I might look like a frivolous spender right now, but in the end, it was the perfect ending to a perfect trip—and I’ve already started shifting into a different gear again while waiting for the plane back home. I’m neither proud nor ashamed of how much I spent on this journey. It was just the right amount.

Sometimes, you have to keep rolling with it—and the more you trust, the more clearly the path will keep appearing in front of you.

Floating in the Falling Universe of Flowers

The teamLab Planets art museum is a unique, immersive experience in Tokyo. You walk through various segments, each different than the last, most in dark settings but guided by various light setups.

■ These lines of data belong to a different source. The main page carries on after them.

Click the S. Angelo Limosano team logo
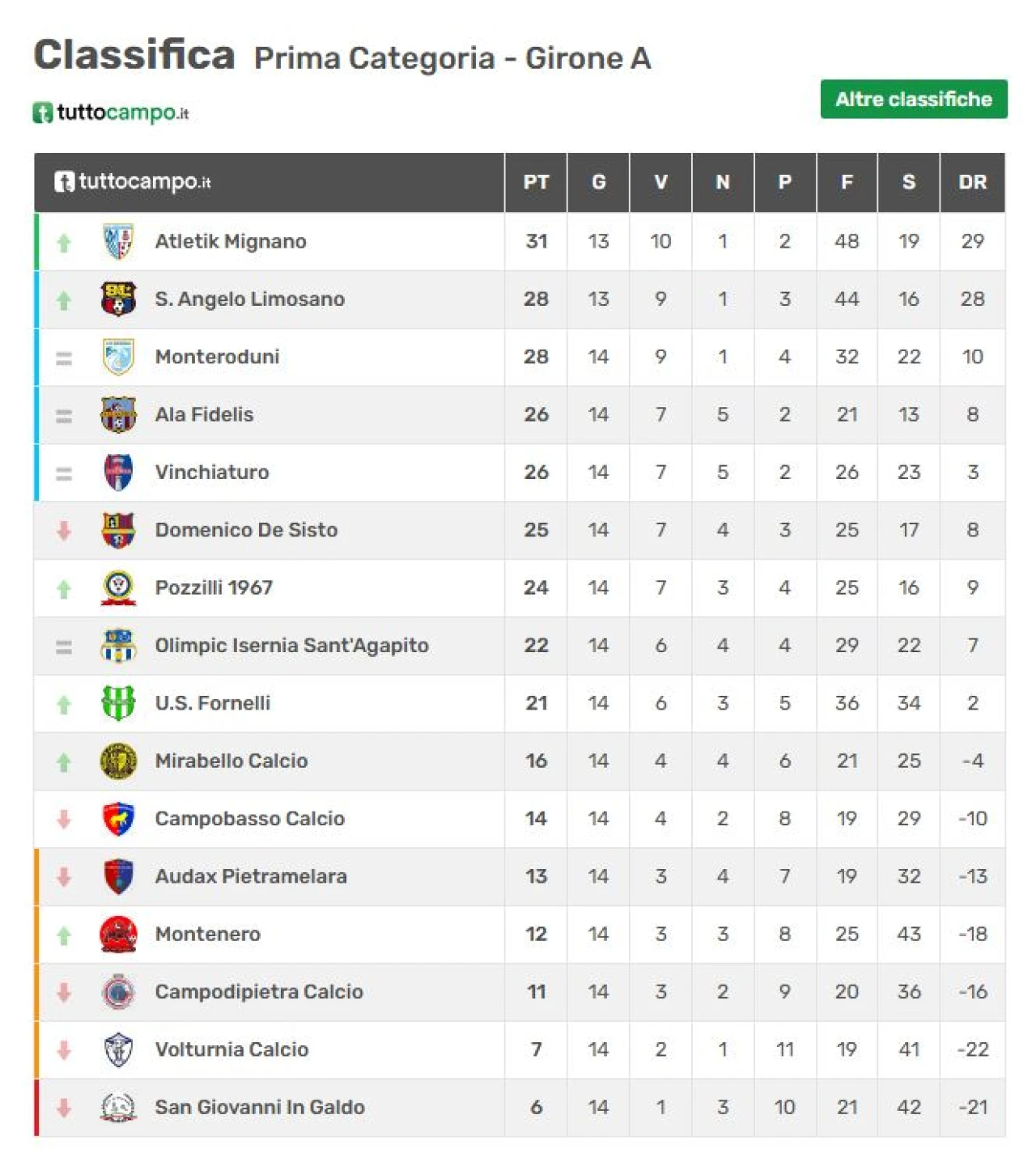This screenshot has height=1153, width=1036. pos(118,299)
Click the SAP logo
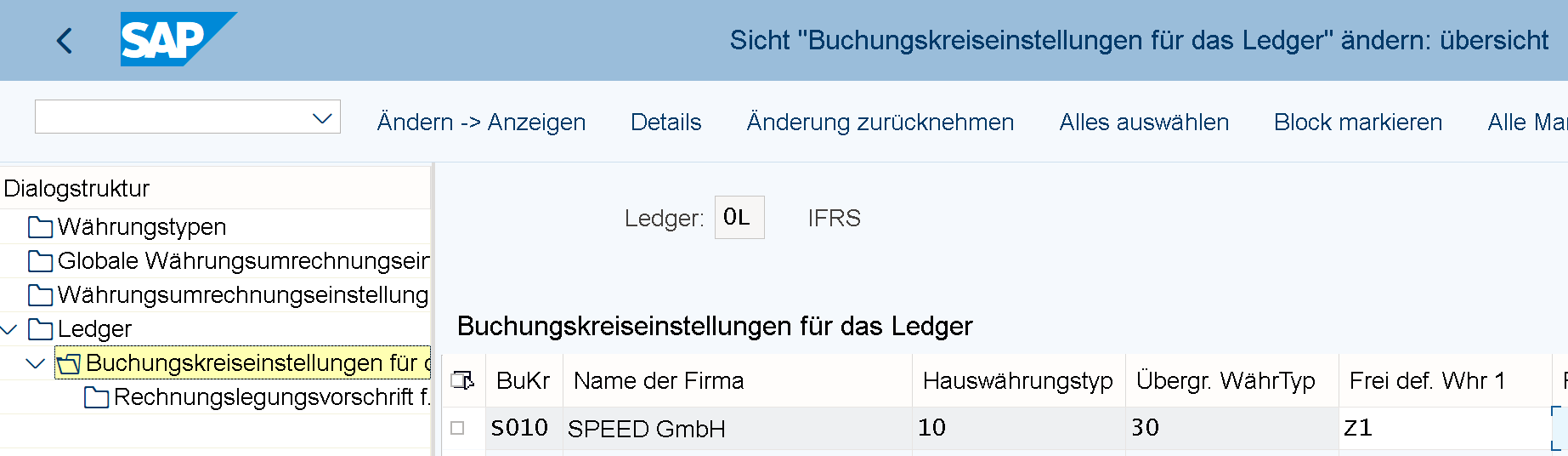1568x456 pixels. click(178, 39)

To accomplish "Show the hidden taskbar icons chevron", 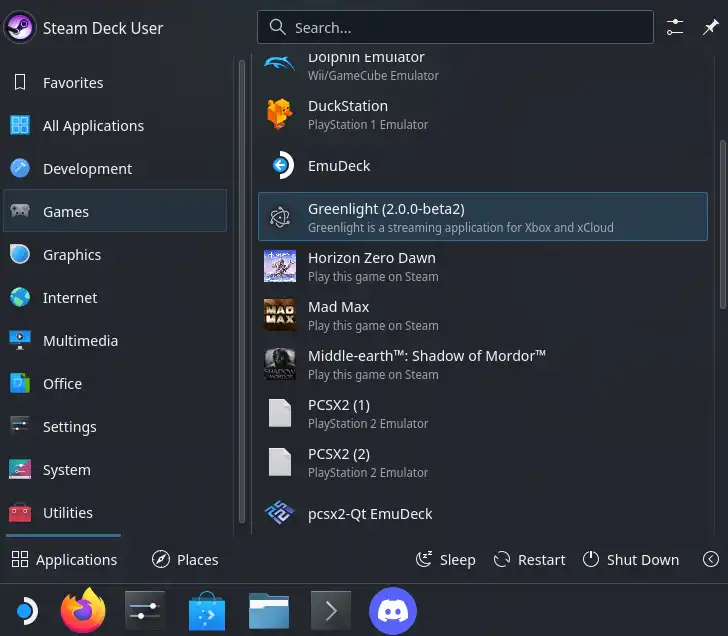I will click(332, 611).
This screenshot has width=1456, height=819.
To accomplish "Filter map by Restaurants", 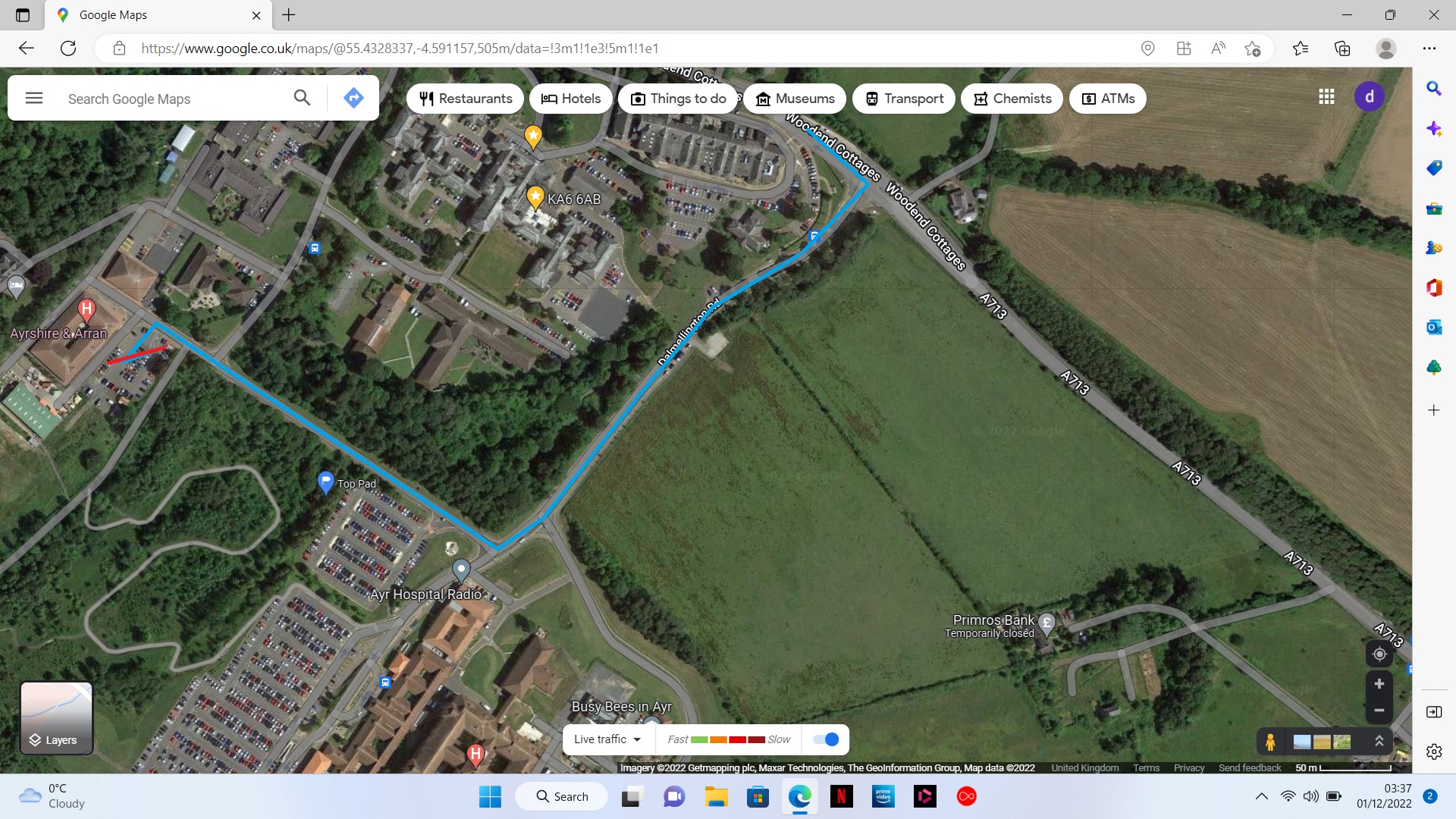I will click(466, 99).
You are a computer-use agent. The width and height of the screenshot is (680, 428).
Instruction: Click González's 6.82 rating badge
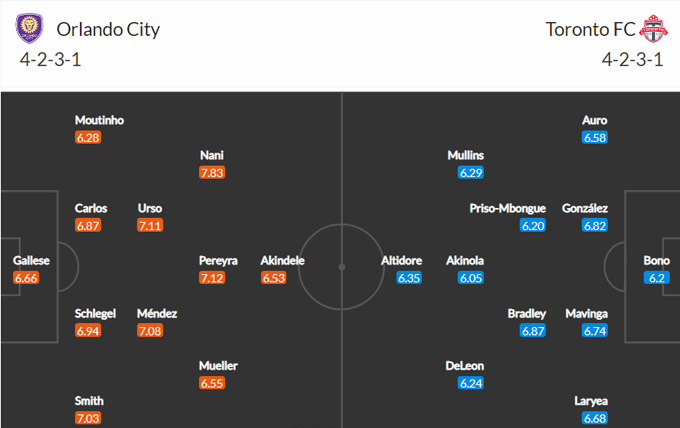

One of the rooms is called “Floating in the Falling Universe of Flowers.” It’s a dome-shaped space with mirrored floors, upon which you can sit or lie down. Then, you observe thousands of flowers flying, changing, taking form and then dissolving, on the massive, singular, all-around screen covering the walls and ceiling of the dome, all accompanied by beautiful music.

A neat little twist at the museum is that the signboards describing the artwork only appear on your path after you’ve left each exhibit. There’s no biasing your point of view ahead of time. First, you experience, then you get the information.

For this particular one, part of the board reads as follows: “Flowers grow, bud, bloom, and in time, the petals fall, and the flowers wither and die. The cycle of birth and death continues for perpetuity. The artwork is not a pre-recorded image that is played back; it is created by a computer program that continuously renders the artwork in real time. As a whole, it is continuously changing, and previous visual states are never replicated.” Finally a good use of generative AI!

If you pay attention while in the room, you can notice it, of course. A big red flower floats by but never reappears. A bunch of tiny yellow sunflowers scatters, and you won’t see them again. Ergo, you could spend hours in that space, and you’d never be bored. The art is not only immersive but mirrors life itself: No matter how mundane or déjà vu–inducing the second that passes for you right now, the overall state of the world will never repeat in quite exactly the same way.

While you’re making your 8,000th coffee with the same push of the same button, somewhere, someone is driving on a highway for the first time. Someone is dying, and someone is being born. Meanwhile, someone else is pushing a coffee machine button for the first time.

I like it, this kind of art. It calls on us to be where we are. When we are. And it issues an important reminder, a reminder you can read in the last sentence on that sign at teamLabs should you ever have the good fortune of visiting: “The universe at this moment in time can never be seen again.”